● **INSTRUCCIONES**:
#1 Reproduce sin cambios el pasaje del texto sobre los salarios en Argentina que va de "El dato surge" a "la canasta familiar.", ambos incluidos.
#2 Prosigue el texto sobre los salarios en Argentina con el tramo que viene después de su última oración.

● **TEXTO DE ESTUDIO**:
——
En el mercado laboral argentino, las pretensiones salariales de los trabajadores chocan con una realidad cada vez más restrictiva. Mientras muchos buscan remuneraciones que permitan sostener gastos básicos o proyectar consumo, el promedio de los salarios ofrecidos en amplios sectores queda lejos de esas expectativas. En ese sentido, el último informe de Bumeran reveló que el sueldo pretendido promedio alcanzó en marzo los $ 1.786.395.
Sin embargo, la pérdida acumulada del poder adquisitivo en los últimos años, sumada al encarecimiento de tarifas, alimentos y alquileres, configuró un escenario en el que tener empleo formal ya no garantiza salir de la precariedad. Si se compara con el salario mínimo, vital y móvil, el ingreso que intentan conseguir los trabajadores lo quintuplica. El piso de sueldo para abril fue establecido en solamente $ 357.800 por el Gobierno nacional.
De acuerdo con datos difundidos a partir de estadísticas oficiales, en Argentina siete de cada diez personas perciben ingresos inferiores a $ 1 millón mensual. La cifra expone el deterioro del poder de compra y la distancia entre lo que se cobra y lo que se necesita para sostener un nivel de vida básico.
El dato surge de la distribución del ingreso elaborada por el Indec, donde también se observa que solo una parte de la población total cuenta con ingresos propios, ya sea por empleo, jubilaciones, pensiones o asistencia social. Incluso dentro de ese universo, el ingreso medio se ubica por debajo de lo que muchas familias necesitan para cubrir alquiler, alimentos, transporte y servicios.
Milei, el gran perdedor
En medio de esta situación, el presidente Javier Milei aseguró públicamente que nunca se aumentó el sueldo y que es “el que menos gana”. La frase generó revuelo en un contexto en el que millones de argentinos intentan sostenerse con ingresos muy por debajo de la canasta familiar.

Más allá de las discusiones sobre los ingresos de la política, el dato estructural sigue siendo otro: el salario privado promedio perdió capacidad de compra y gran parte de los trabajadores no logra acompañar el aumento del costo de vida. A eso se suma el deterioro del salario mínimo, referencia para buena parte del mercado laboral. Según un informe del IIEP de la UBA, entre noviembre de 2023 y febrero de 2026 cayó casi 38% el poder adquisitivo de los trabajadores y quedó incluso por debajo de los niveles previos a la crisis de 2001.
——
● **MATERIAL PROPORCIONADO**:
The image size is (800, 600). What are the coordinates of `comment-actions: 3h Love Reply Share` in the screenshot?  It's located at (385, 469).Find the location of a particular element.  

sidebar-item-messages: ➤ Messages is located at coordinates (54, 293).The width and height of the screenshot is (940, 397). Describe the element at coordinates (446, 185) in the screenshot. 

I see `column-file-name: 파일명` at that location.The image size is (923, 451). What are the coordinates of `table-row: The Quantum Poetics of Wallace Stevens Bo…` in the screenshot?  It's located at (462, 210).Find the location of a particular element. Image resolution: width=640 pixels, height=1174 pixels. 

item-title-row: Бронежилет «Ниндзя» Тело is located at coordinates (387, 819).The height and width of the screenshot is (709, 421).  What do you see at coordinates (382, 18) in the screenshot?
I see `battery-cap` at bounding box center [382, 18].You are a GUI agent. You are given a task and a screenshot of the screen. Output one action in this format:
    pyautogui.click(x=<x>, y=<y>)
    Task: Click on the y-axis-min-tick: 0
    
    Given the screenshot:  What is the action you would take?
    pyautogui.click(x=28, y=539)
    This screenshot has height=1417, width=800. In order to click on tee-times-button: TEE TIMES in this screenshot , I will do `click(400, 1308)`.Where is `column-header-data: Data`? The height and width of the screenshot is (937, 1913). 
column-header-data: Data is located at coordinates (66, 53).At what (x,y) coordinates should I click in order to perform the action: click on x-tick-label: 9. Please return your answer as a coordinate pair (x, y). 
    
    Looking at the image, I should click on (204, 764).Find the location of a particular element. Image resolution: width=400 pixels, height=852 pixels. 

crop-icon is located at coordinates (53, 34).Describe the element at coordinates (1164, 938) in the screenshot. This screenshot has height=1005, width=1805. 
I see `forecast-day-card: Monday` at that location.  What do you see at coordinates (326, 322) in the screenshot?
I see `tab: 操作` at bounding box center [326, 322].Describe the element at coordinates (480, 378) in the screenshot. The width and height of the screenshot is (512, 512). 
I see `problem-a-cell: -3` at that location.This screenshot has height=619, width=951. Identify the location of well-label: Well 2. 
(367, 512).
——
● **RESPUESTAS**:
#1
El dato surge de la distribución del ingreso elaborada por el Indec, donde también se observa que solo una parte de la población total cuenta con ingresos propios, ya sea por empleo, jubilaciones, pensiones o asistencia social. Incluso dentro de ese universo, el ingreso medio se ubica por debajo de lo que muchas familias necesitan para cubrir alquiler, alimentos, transporte y servicios.
Milei, el gran perdedor
En medio de esta situación, el presidente Javier Milei aseguró públicamente que nunca se aumentó el sueldo y que es “el que menos gana”. La frase generó revuelo en un contexto en el que millones de argentinos intentan sostenerse con ingresos muy por debajo de la canasta familiar.

#2
Jubilados: el sector más golpeado
La situación es aún más crítica entre los adultos mayores. Desde mayo, la jubilación mínima quedará apenas por encima de los $ 463.000, monto que incluye el bono extraordinario de $ 70.000 que el Gobierno decidió extender por un mes más.
Sin ese refuerzo, el haber previsional quedaría muy por debajo de esa cifra, en torno a los $ 390.000. Cabe señalar que el bono permanece congelado desde marzo de 2024, pese a la inflación acumulada en ese período.
Consultoras privadas advierten que las jubilaciones llevan nueve meses consecutivos de caída real, producto de una fórmula que ajusta por inflación pasada mientras los precios continúan subiendo. Según estimaciones citadas en distintos análisis, el bono debería ubicarse en torno a $ 144.000 para recuperar el poder adquisitivo inicial.
Economía ordenada, bolsillos desordenados
El Gobierno nacional sostiene que la prioridad es estabilizar la macroeconomía. Sin embargo, los datos de ingresos muestran que la normalización todavía no llegó al bolsillo.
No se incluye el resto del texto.